**WORK INSTRUCTIONS**
For every record beneath this instruction, give an exact repetition, omitting images.

----

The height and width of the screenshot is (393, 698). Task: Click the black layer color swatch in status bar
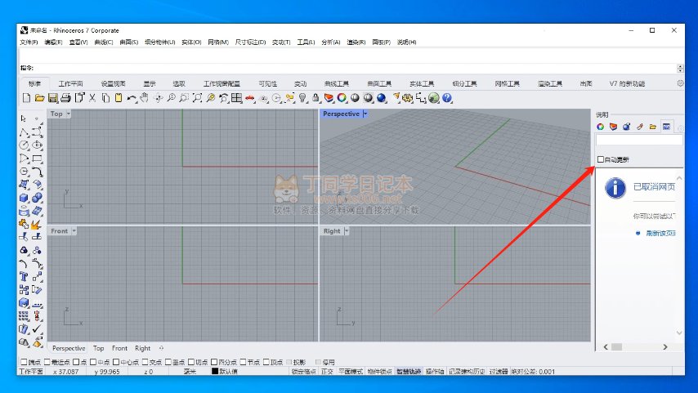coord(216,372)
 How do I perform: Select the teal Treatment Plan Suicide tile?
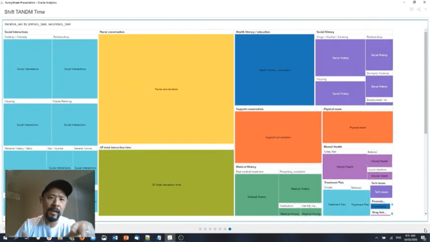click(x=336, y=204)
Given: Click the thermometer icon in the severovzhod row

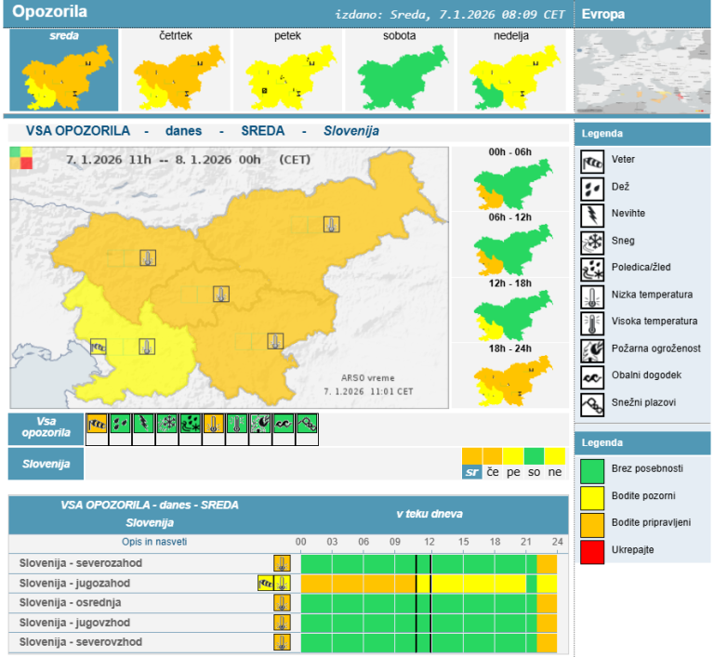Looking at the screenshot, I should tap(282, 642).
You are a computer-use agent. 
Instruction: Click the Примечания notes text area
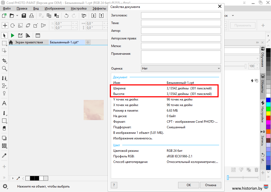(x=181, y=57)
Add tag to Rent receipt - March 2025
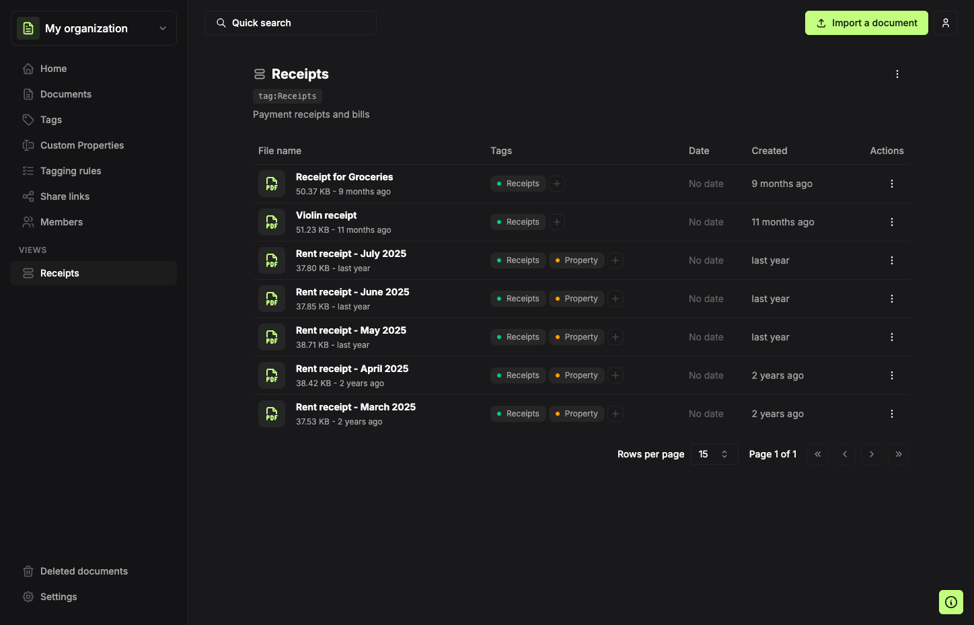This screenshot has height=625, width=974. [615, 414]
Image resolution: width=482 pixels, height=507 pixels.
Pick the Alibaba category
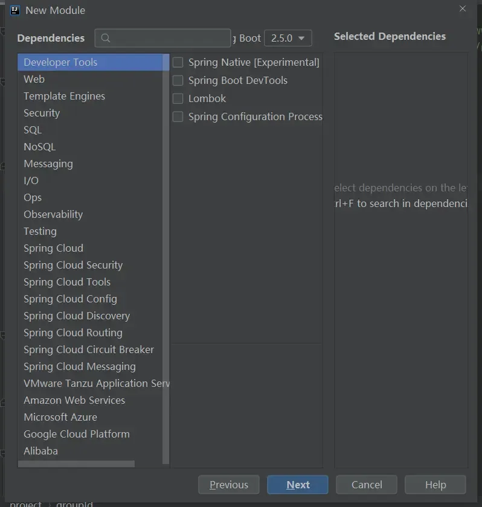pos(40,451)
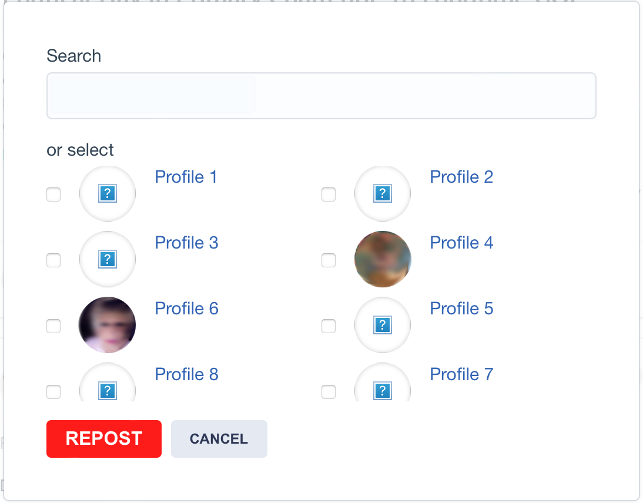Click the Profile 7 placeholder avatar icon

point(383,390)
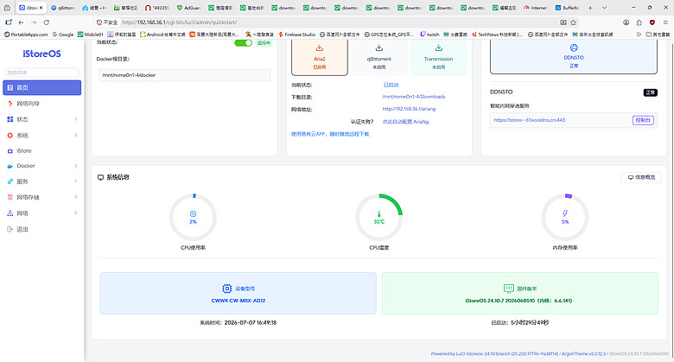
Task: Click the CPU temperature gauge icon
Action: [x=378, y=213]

----

**SOLUTION TO THE PROBLEM**
The height and width of the screenshot is (393, 698). Task: Click the black layer color swatch in status bar
coord(216,372)
 How do I perform: Select the teal Treatment Plan Suicide tile?
click(x=336, y=204)
Given: Click the thermometer icon in the severovzhod row

Looking at the screenshot, I should tap(282, 642).
You are a computer-use agent. 
Instruction: Click the Примечания notes text area
(x=181, y=57)
Add tag to Rent receipt - March 2025
This screenshot has height=625, width=974. [615, 414]
Image resolution: width=482 pixels, height=507 pixels.
Pick the Alibaba category
pos(40,451)
Click the Profile 7 placeholder avatar icon

point(383,390)
Task: Click the CPU temperature gauge icon
Action: [x=378, y=213]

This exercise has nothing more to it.